● **WHAT IS BEING ASKED**: Reproduce the lines of the items starting at the line containing "Task: Click the ID cell showing 1" and ending at the end of the items, leaving the pictures out of your answer.

● **EXCERPTED DATA**:
__________________________________________________

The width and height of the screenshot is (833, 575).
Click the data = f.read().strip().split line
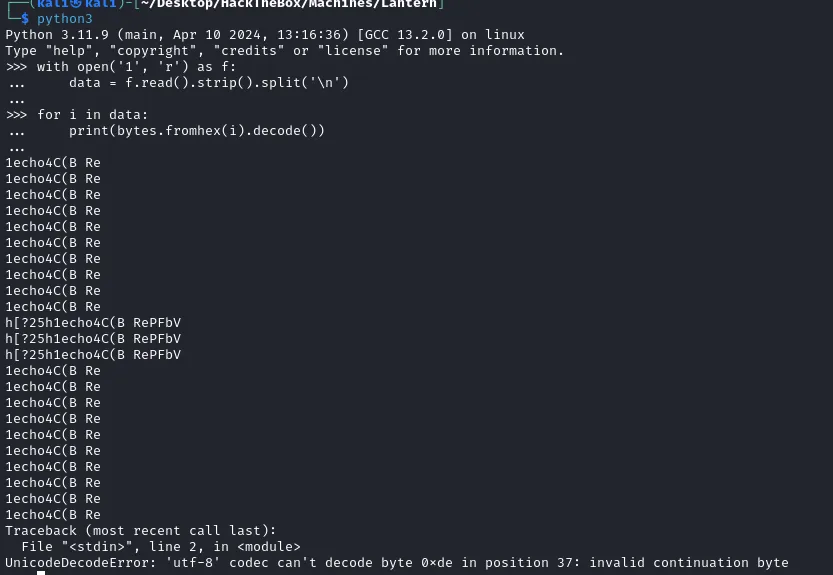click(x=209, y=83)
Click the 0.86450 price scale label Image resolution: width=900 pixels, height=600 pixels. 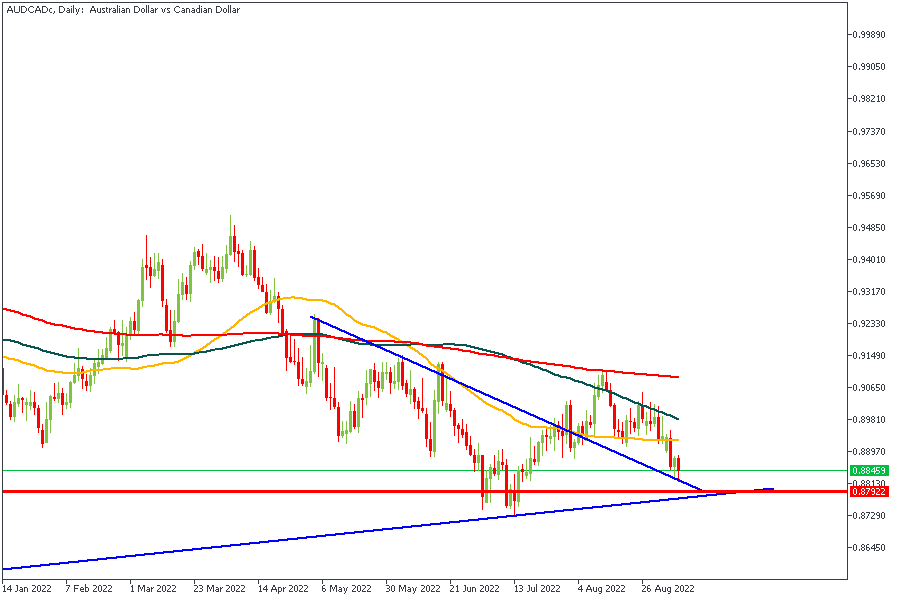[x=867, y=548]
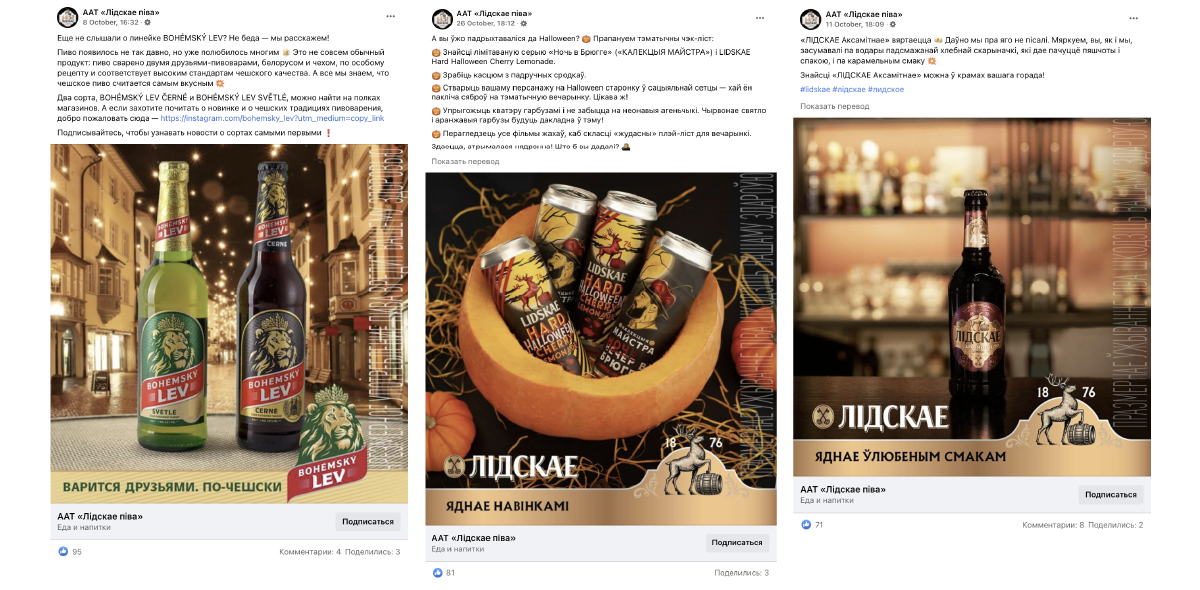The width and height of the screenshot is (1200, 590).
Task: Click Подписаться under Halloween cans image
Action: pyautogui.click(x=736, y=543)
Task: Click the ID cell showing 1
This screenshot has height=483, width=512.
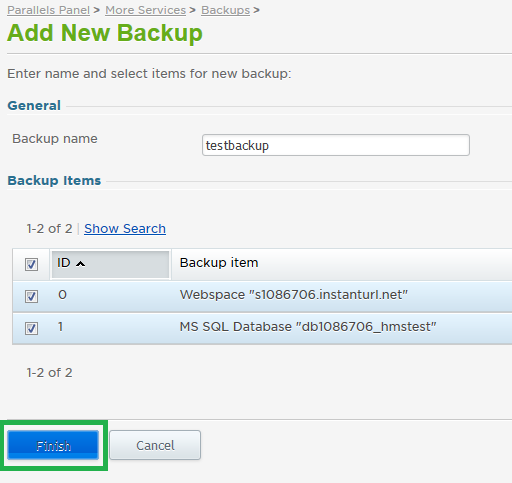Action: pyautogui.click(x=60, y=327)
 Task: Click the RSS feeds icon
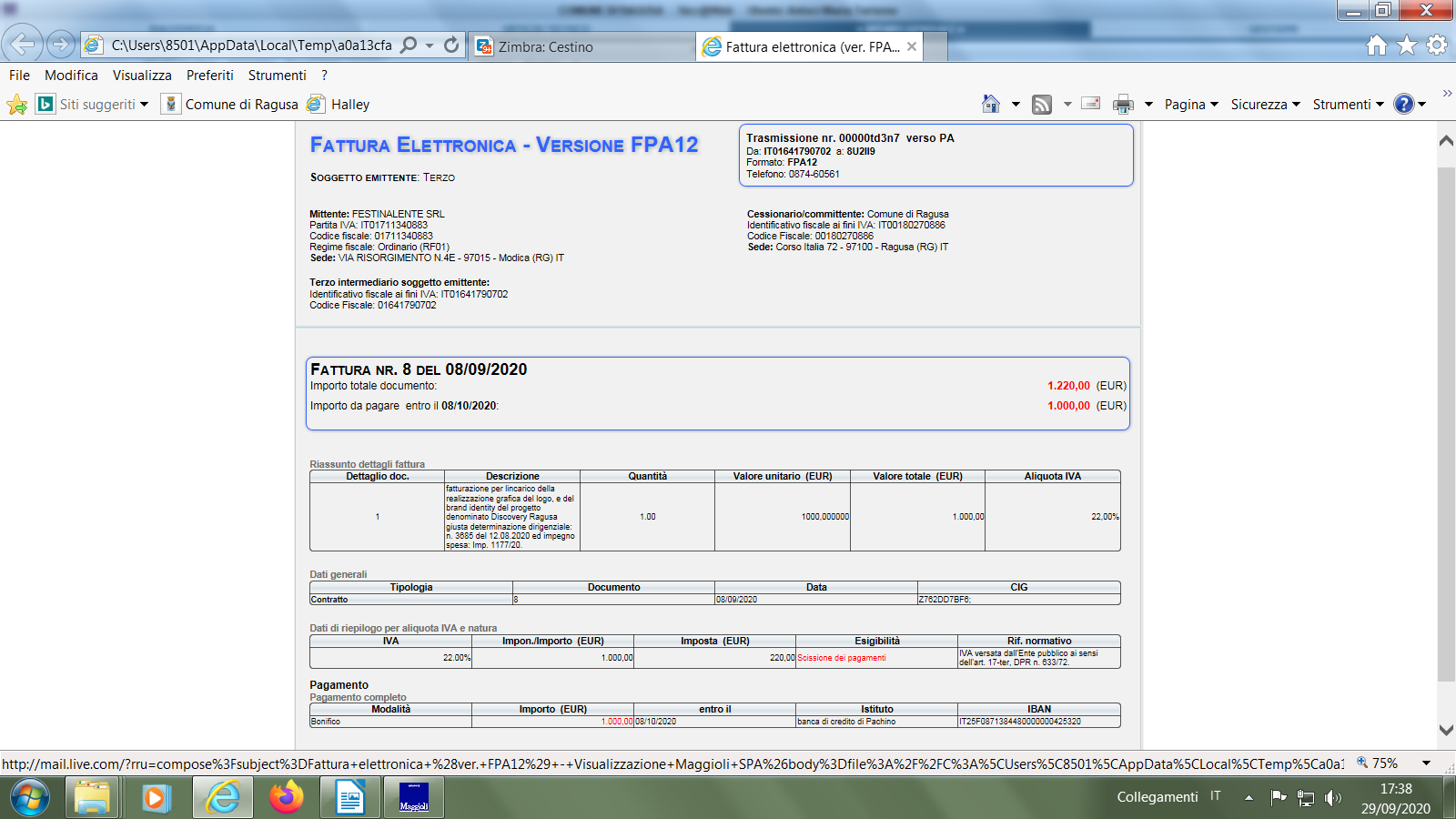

__________________________________________________

● **TASK SOLUTION**:
Task: Click the ID cell showing 1
This screenshot has height=483, width=512.
Action: pyautogui.click(x=60, y=327)
 Task: Click the RSS feeds icon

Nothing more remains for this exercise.